> **REQUIREMENT**
Word for word, write out all of the data below.

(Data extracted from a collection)
::::

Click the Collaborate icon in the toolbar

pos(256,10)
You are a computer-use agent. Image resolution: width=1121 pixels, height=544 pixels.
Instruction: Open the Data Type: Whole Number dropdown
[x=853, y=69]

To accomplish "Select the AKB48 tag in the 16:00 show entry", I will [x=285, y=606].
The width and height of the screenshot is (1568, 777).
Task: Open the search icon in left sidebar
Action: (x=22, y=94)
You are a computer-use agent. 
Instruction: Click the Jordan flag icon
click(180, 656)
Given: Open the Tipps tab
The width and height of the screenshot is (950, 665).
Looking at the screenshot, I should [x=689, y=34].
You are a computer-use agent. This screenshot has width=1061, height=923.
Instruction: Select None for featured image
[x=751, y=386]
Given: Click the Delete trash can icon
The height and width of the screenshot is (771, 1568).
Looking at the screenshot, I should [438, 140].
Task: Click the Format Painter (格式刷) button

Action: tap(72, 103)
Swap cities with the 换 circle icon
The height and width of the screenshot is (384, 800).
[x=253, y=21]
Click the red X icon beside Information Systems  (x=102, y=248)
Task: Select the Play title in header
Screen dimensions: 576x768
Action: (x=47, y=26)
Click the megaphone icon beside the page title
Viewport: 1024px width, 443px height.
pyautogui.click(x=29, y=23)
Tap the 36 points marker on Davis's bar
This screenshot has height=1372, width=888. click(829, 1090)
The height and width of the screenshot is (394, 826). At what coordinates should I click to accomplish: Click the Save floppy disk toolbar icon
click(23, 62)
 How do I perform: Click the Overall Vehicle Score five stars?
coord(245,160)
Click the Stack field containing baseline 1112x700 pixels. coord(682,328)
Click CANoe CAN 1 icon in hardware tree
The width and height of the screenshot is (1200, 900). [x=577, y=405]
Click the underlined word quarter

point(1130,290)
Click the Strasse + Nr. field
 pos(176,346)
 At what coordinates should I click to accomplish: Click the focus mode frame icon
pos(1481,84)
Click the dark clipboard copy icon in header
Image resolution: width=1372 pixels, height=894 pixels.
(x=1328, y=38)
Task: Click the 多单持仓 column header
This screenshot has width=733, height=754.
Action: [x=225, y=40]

::::

> **EXERCISE RESULT**
Click the Collaborate icon in the toolbar

pos(256,10)
You are a computer-use agent. Image resolution: width=1121 pixels, height=544 pixels.
Instruction: Open the Data Type: Whole Number dropdown
[x=853, y=69]

To accomplish "Select the AKB48 tag in the 16:00 show entry", I will [x=285, y=606].
The width and height of the screenshot is (1568, 777).
Task: Open the search icon in left sidebar
Action: (x=22, y=94)
You are a computer-use agent. 
Instruction: Click the Jordan flag icon
click(180, 656)
Given: Open the Tipps tab
The width and height of the screenshot is (950, 665).
Looking at the screenshot, I should [x=689, y=34].
You are a computer-use agent. This screenshot has width=1061, height=923.
Instruction: Select None for featured image
[x=751, y=386]
Given: Click the Delete trash can icon
The height and width of the screenshot is (771, 1568).
Looking at the screenshot, I should [438, 140].
Task: Click the Format Painter (格式刷) button

Action: tap(72, 103)
Swap cities with the 换 circle icon
The height and width of the screenshot is (384, 800).
[x=253, y=21]
Click the red X icon beside Information Systems  (x=102, y=248)
Task: Select the Play title in header
Screen dimensions: 576x768
Action: (x=47, y=26)
Click the megaphone icon beside the page title
Viewport: 1024px width, 443px height.
pyautogui.click(x=29, y=23)
Tap the 36 points marker on Davis's bar
This screenshot has height=1372, width=888. click(829, 1090)
The height and width of the screenshot is (394, 826). At what coordinates should I click to accomplish: Click the Save floppy disk toolbar icon
click(23, 62)
 How do I perform: Click the Overall Vehicle Score five stars?
coord(245,160)
Click the Stack field containing baseline 1112x700 pixels. coord(682,328)
Click CANoe CAN 1 icon in hardware tree
The width and height of the screenshot is (1200, 900). [x=577, y=405]
Click the underlined word quarter

point(1130,290)
Click the Strasse + Nr. field
 pos(176,346)
 At what coordinates should I click to accomplish: Click the focus mode frame icon
pos(1481,84)
Click the dark clipboard copy icon in header
Image resolution: width=1372 pixels, height=894 pixels.
(x=1328, y=38)
Task: Click the 多单持仓 column header
This screenshot has width=733, height=754.
Action: [x=225, y=40]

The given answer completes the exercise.